Приятель мой на время замолчал, прислушиваясь к тишине, царившей на этом солнечном берегу Дуная. Затем продолжал задумчиво:
— Да, вот что принес к нам в село Настасе. Дух мятежа принес он с собой, веру в нашу силу, решимость бороться. Он стал той искрой, которая помогла разжечь давно тлевший в нас огонь!.. Уже в тот вечер задавал я себе вопрос — откуда у него это мужество, эта уверенность, знание того, что надо делать? Мне не терпелось расспросить его об этом. Потому, когда народ разошелся, окрыленный надеждой, с вновь пробудившейся тоской по земле, я остался у Настасе. Некоторое время украдкой наблюдал за ним. Чем-то он смущал меня. Уже в тот вечер я понял, что вернулся он с фронта другим человеком.
— Настасе, — решился я наконец, — люди на селе болтают, что ты коммунист.
Он посмотрел на меня в упор своими большими блестящими глазами — помнишь, какие они у него были, голубые и ясные, — но ничего не ответил, только усмехнулся про себя. Его жена, Замфирица, до того стоявшая прижавшись к печи, покачивая в корыте ребенка, тут бросила невольно взгляд на его изуродованное плечо и неожиданно разрыдалась.
Он подошел к ней, обнял ее здоровой рукой и, прижав к груди, мягко спросил:
— Ну с чего ты вдруг?
Затем глаза его внезапно загорелись, и он воскликнул:
— Ах, Сандуле! Замфирица!

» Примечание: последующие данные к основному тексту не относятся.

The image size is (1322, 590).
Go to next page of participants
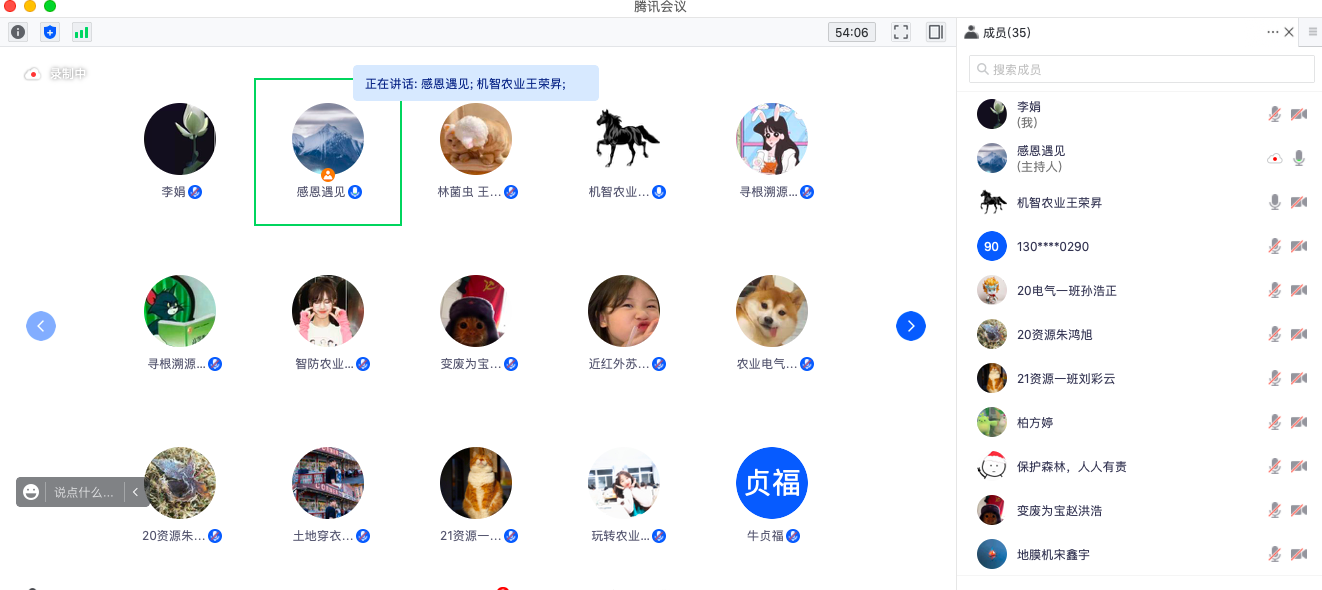(911, 326)
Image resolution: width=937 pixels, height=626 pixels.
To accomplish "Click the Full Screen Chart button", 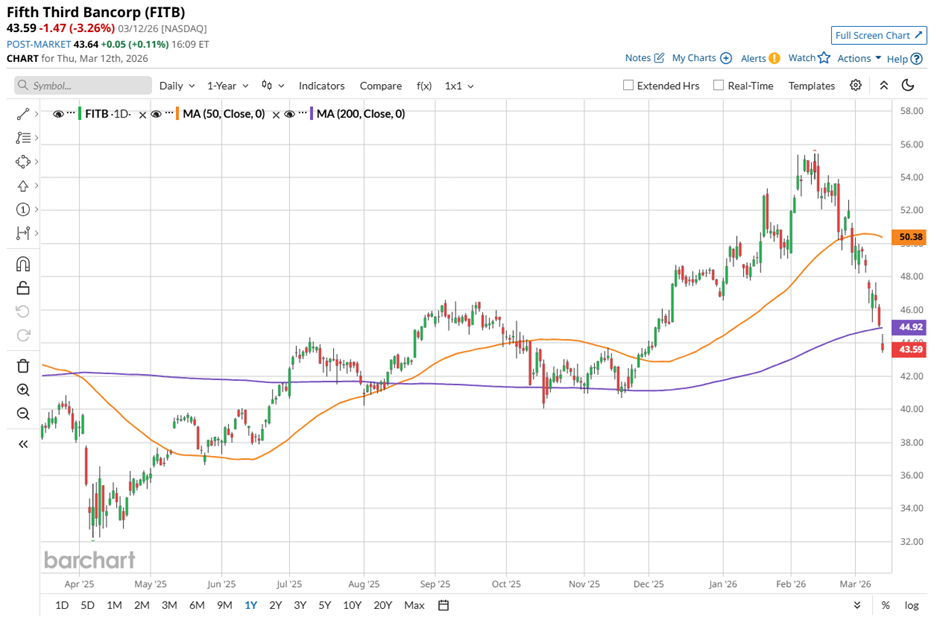I will coord(878,35).
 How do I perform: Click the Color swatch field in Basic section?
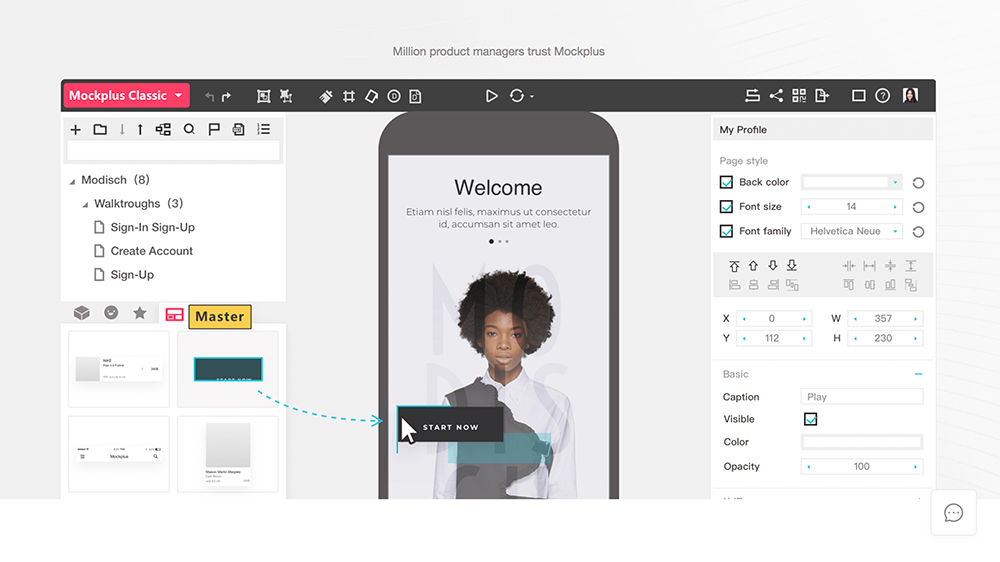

Вы и представить себе не можете, какая у нас будет здесь жизнь!
Он стоял перед нами сильный, рослый, с горящими глазами, устремленными куда-то вдаль. Казалось, он видел перед собой эту чудесную жизнь и потому был так растроган и так радостно билось его сердце. Но мы, забитые, задавленные нуждой и горем, не понимали его, не могли разделить его мечты.
— Ты не ответил мне, — напомнил я ему, чтобы вернуть к действительности.